A blue silk blindfold was tied around her eyes, but it didn’t appear to prevent her from knowing when she had reached the middle of the stage. She reached her arms out toward the audience and opened her hands, and Cordelia gasped. In the middle of each palm was a long-lashed human eye, bright green and sharply knowing.
“Quite a warlock mark, don’t you think?” Matthew whispered.
“Is she going to tell fortunes?” Cordelia wondered.
“Madame Dorothea is a medium,” said Matthew. “She claims she can speak to the dead—which all spiritualists claim, but she is a warlock. It’s possible there’s something to it.”
“Bon soir, mes amis,” said the warlock. Her voice was deep, strong as coffee. For such a small woman, her voice carried loudly to the back of the room. “I am Madame Dorothea, but think of me as Charon, child of Night, who plies his ferryboat over the river that divides the living and the dead. Like him, I am equally at home with life and death. The power I have through these”—and she held up her hands—“my second set of eyes, allows me to glimpse the worlds between, the worlds beyond.”
She moved to the edge of the stage. The eyes set into her palms blinked, turning back and forth within their sockets, examining the audience.
“There is someone here,” Madame Dorothea said. “Someone who has lost a brother. A beloved sibling who cries out now to be heard… by his brother, Jean-Pierre.” She raised her voice. “Jean-Pierre, are you here?”
There was an anticipatory silence, and slowly a middle-aged werewolf rose to his feet at one of the back tables. “Yes? I am Jean-Pierre Arland.” His voice was quiet in the emptiness.
“And you have lost a brother?” Madame Dorothea cried.
“He died two years ago.”
“I bring you a message from him,” Madame Dorothea said. “From Claude. That was his name, correct?”
The whole room was silent. Cordelia found that her own palms were damp with tension. Was Dorothea really communing with the dead? Lucie did it—it was possible—Cordelia had seen her do it, so she didn’t know why she felt so anxious.
“Yes,” said Arland warily. He wanted to believe, Cordelia thought, but he was not sure. “What—what does he say?”
Madame Dorothea closed her hands.
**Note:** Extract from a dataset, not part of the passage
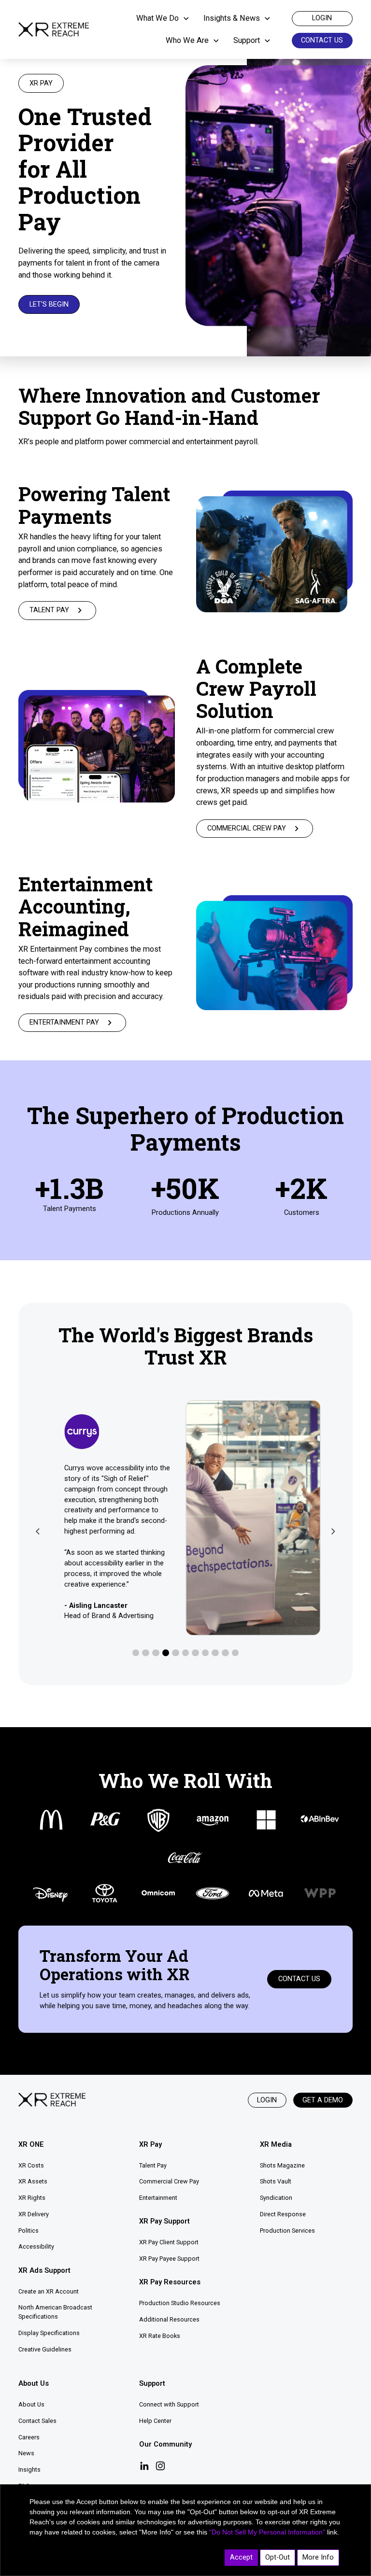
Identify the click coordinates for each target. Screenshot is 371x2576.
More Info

When she opened them again, the green eyes were blinking rapidly. She spoke, her voice low and gruff: “Jean-Pierre. You must give them back.”
The werewolf looked baffled. “What?”
“The chickens!” Madame Dorothea said. “You must give them back!”
“I… I will,” Jean-Pierre said, sounding stunned. “I will, Claude—”
“You must give them all back!” Madame Dorothea cried. Jean-Pierre looked around him in a panic, and then bolted for the door.